The dusty Pisco-Ica desert stretches along the coast of southern Peru, but more than 16 million years ago it may have been covered with sparkling water and home to a now-extinct family of dolphins, known as squalodelphinids, according to new findings.
The desert is a
haven for marine fossil hunters — paleontologists have found whales
with fossilized baleen, a giant raptorial sperm whale and a dolphin that
resembles a walrus, researchers say.
The
new findings include the fossils of three dolphins, two of which have
well-preserved skulls. A thorough skeletal analysis suggests the
dolphins are not only a new species but also related to the endangered South Asian river dolphins living in the Indus and Ganges rivers in India today, the researchers found.
"The
quality of the fossils places these specimens as some of the
best-preserved members of this rare family," lead study author Olivier
Lambert, of the Institut Royal des Sciences Naturelles de Belgique, said
in a statement.
River
dolphins are an unusual breed. Unlike other dolphins, they live in muddy
freshwater rivers and estuaries, and they have a long, narrow, toothy
beak and small eyes with poor vision, said Jonathan Geisler, an
associate professor of anatomy at the New York Institute of Technology,
who was not involved in the study.
The three fossils do not appear to be ancestors of other river dolphins,
including those of the Amazon or the Yangtze rivers, the latter of
which may be extinct, said John Gatesy, an associate professor of
biology at University of California, Riverside, who was not involved in
the study.
"They're three of a kind," Gatesy said. "Three independent lineages."
Researchers
have long tried to determine how river dolphins fit into the family
tree. "It's not normal for a whale or a dolphin to live in freshwater
these days," Gatesy said. "What seems to have happened is they've
independently adapted to living in freshwater conditions."

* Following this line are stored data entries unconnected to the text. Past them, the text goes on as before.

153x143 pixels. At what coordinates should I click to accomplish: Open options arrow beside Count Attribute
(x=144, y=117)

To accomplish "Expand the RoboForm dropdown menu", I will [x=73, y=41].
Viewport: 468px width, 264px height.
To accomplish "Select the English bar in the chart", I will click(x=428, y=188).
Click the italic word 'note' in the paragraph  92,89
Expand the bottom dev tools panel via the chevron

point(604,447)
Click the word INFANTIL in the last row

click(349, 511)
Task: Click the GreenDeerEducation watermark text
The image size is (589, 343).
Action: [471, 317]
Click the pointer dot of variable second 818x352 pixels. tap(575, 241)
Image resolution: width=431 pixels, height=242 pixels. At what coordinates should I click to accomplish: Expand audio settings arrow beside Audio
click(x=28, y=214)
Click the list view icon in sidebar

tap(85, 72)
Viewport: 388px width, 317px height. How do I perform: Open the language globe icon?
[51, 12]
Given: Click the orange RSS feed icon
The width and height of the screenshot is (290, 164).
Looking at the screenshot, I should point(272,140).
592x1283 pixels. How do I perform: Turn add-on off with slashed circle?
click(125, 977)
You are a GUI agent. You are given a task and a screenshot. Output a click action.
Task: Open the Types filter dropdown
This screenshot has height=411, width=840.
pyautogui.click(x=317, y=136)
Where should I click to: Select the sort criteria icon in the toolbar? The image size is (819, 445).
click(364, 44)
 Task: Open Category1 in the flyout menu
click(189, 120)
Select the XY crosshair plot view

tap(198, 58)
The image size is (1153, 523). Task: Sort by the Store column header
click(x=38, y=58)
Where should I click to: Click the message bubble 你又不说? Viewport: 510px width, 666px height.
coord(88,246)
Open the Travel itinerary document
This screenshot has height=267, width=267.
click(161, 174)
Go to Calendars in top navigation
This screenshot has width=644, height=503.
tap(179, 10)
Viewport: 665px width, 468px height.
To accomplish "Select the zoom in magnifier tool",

The new findings help answer that question, at least for the South Asian river dolphins, experts say.
"It's
helping flesh out this pretty poorly known extinct family that helps
tie this oddball living species into the evolutionary tree," Geisler
said.
Researchers have
uncovered other squalodelphinid specimens in Argentina, France, Italy
and on the East Coast of the United States, but fossils of these
medium-size dolphins are still rare. The modern families of tooth
whales, porpoises and dolphins diverged in the early Miocene epoch, about 20 million to 24 million years ago, making any marine fossils from that time period valuable, Geisler said.
The new, extinct species was named Huaridelphis raimondii,
after the ancient Huari culture of the south-central Andes and coastal
area of Peru that existed from A.D. 500 to 1000, and "delphis," which is
Latin for dolphin. The species name celebrates Italian scientist
Antonio Raimondi (1826-1890), who found fossils of whales in Peru, the
study reports.
Given the
abundance of fossils in the Pisco-Ica desert, paleontologists may soon
find and name other squalodelphinid remains, Giovanni Bianucci, of the
Universitá degli Studi di Pisa and an author on the study, said in a
statement.
"Considering the
richness of the fossil localities recently discovered, other new extinct
dolphins from the same geological age will certainly soon be found and
studied," Bianucci said.
The study was published today (Sept. 9) in the journal Vertebrate Paleontology.